Schools Superintendent George Arlotto and Children’s Guild President and Chief Executive Officer Andrew Ross today announced that the opening of the Guild’s third Monarch school in Anne Arundel County will be delayed by two years while the parties focus on finding a location and implementing a program that would better serve students in the central and southern portions of the county.

The school had been planned to open in Glen Burnie next fall. The agreement, which will be formally amended and ratified by the Board of Education at an upcoming meeting, will also call for the school to open as a contract school serving students in kindergarten through fifth grade. The contract school approach will, among other things, allow AACPS to define school boundaries.

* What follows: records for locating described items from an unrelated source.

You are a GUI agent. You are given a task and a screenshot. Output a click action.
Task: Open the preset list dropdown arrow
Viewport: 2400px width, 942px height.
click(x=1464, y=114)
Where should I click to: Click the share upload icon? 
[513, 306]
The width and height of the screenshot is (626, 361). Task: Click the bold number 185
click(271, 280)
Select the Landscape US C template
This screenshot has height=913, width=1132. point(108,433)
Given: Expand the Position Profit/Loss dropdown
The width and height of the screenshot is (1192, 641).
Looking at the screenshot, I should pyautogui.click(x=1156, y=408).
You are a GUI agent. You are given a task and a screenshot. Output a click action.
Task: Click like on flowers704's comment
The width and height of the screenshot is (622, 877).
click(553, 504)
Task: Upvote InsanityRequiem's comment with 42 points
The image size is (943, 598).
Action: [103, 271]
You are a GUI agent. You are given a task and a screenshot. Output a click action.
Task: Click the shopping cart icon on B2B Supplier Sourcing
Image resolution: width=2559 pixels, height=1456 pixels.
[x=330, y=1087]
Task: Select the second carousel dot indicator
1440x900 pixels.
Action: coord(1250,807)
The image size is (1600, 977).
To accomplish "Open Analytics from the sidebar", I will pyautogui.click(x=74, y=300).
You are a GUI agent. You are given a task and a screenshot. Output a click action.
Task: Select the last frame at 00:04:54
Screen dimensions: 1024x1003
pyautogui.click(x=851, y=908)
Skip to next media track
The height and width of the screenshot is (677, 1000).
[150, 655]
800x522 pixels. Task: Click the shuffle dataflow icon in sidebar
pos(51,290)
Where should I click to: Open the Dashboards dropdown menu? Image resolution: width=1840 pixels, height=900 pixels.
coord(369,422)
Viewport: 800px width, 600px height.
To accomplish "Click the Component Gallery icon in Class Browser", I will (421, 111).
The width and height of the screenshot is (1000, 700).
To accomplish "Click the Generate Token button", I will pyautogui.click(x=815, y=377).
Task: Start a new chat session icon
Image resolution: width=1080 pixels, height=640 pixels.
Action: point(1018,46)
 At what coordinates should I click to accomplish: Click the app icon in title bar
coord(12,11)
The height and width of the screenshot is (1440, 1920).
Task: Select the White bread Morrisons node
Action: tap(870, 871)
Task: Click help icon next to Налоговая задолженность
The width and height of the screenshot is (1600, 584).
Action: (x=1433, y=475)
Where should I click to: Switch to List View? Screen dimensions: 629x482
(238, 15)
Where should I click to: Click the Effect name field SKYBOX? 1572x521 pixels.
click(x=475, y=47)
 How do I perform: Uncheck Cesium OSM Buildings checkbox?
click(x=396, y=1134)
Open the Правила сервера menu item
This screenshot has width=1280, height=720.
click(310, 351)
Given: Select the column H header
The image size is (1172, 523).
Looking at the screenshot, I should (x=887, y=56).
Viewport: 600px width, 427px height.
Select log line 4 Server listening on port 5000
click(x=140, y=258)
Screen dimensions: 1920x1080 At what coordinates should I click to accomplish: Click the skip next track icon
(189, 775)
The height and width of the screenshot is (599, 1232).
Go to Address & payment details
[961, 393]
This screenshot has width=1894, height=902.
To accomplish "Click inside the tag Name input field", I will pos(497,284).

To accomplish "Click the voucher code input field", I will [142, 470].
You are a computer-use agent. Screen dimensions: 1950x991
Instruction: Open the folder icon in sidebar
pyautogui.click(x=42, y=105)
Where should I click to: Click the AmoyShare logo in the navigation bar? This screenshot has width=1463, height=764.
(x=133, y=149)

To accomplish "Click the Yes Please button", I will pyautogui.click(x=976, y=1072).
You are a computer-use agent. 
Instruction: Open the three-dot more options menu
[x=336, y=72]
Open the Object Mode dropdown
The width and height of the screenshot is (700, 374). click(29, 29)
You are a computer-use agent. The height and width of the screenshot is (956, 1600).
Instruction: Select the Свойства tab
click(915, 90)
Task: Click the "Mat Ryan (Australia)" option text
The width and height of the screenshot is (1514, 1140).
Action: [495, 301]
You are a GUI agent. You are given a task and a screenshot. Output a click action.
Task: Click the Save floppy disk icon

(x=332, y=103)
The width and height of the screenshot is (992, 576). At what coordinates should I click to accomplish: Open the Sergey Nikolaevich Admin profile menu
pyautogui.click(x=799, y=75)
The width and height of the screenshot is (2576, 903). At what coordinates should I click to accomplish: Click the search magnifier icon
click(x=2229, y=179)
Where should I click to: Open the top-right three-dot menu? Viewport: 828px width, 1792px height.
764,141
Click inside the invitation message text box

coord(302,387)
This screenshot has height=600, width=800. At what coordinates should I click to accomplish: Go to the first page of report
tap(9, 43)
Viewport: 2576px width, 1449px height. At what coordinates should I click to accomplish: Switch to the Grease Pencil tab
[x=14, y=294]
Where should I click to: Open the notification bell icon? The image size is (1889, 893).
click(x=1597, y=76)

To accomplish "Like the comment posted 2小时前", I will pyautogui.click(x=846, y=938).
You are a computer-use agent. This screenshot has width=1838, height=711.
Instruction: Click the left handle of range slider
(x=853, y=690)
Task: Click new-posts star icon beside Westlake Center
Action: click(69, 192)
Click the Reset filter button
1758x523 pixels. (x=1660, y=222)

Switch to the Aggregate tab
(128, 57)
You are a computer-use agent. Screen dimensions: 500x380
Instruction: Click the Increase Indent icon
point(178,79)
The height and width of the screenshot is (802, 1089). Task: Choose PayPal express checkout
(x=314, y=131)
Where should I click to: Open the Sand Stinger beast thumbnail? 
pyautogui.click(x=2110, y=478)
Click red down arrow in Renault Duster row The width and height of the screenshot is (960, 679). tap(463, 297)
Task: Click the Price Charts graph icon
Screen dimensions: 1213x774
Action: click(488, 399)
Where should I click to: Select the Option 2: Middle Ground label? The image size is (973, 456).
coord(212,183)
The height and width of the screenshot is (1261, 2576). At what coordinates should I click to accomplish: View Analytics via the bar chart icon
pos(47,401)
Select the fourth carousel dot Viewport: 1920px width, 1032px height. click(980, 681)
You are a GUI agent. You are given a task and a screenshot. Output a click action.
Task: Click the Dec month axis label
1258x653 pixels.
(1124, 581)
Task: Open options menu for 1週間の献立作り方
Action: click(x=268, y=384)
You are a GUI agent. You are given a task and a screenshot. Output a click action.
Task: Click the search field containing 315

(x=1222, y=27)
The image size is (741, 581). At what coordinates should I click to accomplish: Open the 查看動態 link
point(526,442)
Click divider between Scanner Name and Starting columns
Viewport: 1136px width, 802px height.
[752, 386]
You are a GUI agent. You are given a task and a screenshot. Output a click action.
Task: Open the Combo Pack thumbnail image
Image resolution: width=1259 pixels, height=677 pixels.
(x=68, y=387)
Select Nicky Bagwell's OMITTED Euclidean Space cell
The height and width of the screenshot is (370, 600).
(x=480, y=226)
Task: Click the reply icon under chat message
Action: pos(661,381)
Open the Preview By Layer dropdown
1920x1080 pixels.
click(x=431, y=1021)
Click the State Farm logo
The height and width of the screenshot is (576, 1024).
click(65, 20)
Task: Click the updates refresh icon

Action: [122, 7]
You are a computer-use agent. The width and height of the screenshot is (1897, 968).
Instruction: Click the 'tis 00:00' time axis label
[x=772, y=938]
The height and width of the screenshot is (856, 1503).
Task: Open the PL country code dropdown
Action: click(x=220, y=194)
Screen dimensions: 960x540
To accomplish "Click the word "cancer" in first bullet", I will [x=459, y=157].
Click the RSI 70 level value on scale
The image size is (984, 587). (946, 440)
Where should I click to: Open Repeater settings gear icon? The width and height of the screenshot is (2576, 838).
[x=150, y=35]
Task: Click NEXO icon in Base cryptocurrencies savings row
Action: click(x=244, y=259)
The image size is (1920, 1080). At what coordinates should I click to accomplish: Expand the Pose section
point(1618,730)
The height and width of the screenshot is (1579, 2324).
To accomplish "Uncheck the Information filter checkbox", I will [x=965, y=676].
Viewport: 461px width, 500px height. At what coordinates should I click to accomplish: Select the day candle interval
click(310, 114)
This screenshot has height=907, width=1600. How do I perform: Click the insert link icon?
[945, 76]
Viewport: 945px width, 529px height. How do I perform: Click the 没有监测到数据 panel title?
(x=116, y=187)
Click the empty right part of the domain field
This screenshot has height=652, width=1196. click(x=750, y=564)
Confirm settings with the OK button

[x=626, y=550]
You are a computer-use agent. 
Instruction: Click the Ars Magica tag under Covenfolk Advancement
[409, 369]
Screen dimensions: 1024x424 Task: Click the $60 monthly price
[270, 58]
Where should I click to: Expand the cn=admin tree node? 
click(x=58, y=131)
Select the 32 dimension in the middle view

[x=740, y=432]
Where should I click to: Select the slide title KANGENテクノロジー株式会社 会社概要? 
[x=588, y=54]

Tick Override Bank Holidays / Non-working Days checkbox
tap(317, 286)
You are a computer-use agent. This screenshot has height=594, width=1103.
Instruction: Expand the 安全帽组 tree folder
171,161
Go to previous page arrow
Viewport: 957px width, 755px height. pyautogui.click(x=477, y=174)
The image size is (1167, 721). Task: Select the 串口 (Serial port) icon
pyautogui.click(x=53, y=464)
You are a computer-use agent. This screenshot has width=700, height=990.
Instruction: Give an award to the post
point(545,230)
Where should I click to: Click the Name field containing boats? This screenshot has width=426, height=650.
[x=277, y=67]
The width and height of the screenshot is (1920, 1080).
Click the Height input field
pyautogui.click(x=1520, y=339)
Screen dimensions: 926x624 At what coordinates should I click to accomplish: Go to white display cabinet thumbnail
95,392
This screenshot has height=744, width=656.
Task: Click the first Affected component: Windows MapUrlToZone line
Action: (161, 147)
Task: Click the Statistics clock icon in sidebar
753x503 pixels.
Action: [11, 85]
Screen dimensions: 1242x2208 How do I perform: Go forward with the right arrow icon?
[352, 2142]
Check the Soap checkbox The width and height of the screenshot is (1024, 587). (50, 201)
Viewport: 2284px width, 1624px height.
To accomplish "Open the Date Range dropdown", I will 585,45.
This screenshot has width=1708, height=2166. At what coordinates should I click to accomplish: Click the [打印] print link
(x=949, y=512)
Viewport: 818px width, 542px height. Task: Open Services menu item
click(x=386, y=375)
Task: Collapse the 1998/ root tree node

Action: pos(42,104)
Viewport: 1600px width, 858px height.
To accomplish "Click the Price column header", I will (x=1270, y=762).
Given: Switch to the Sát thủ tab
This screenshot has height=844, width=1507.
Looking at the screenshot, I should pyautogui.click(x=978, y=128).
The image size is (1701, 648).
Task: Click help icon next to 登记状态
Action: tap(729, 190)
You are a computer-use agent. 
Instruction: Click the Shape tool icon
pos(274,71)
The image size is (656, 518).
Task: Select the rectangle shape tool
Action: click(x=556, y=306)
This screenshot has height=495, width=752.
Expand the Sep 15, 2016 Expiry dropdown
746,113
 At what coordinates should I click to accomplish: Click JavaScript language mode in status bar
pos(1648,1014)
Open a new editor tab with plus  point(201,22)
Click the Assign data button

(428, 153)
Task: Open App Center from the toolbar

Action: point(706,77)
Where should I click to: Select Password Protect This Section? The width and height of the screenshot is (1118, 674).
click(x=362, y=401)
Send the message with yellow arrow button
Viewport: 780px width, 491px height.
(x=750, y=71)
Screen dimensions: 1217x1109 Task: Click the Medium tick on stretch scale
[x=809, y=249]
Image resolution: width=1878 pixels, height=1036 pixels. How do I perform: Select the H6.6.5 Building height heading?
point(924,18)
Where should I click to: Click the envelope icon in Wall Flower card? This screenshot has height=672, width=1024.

“We are continuing to explore additional avenues of school choice for our students and their families in ways that are prudent and practical, and that enhance the comprehensive educational program we offer,” Dr. Arlotto said. “Converting the school to a contract school will allow us to define the area from which the school could draw students similar to what we have done in west county with the Monarch Global Academy Public Contract School. That flexibility will provide the opportunity to address overcrowding issues at schools that would be located near this school.”

The launch of a charter or contract school is an option broached by the Annapolis Area Redistricting Committee recently. While the committee did not include such a recommendation in its final report, it did have significant discussion about the matter as a way to solve some of the issues – particularly at the elementary level – in the Annapolis cluster.

As part of the agreement, AACPS will assist the Children’s Guild in terminating a lease it signed for space for the new school in the Baymeadow Industrial Park in Glen Burnie, where the Guild’s first charter school opened in 2009. Dr. Arlotto said the school system expects to recoup most, if not all, of any money it may expend to do so because it will be able to reallocate more staffing positions to the contract school from existing schools through the definition of school boundaries.

Monarch will continue to operate its Glen Burnie charter school and west county contract school.

“The Guild and the school system have been incredible partners on a variety of projects for many years, and I am very pleased that will continue,” Dr. Ross said. “We have to move forward in a way that makes sense for all parties because, ultimately, that is what makes the most sense for our students.”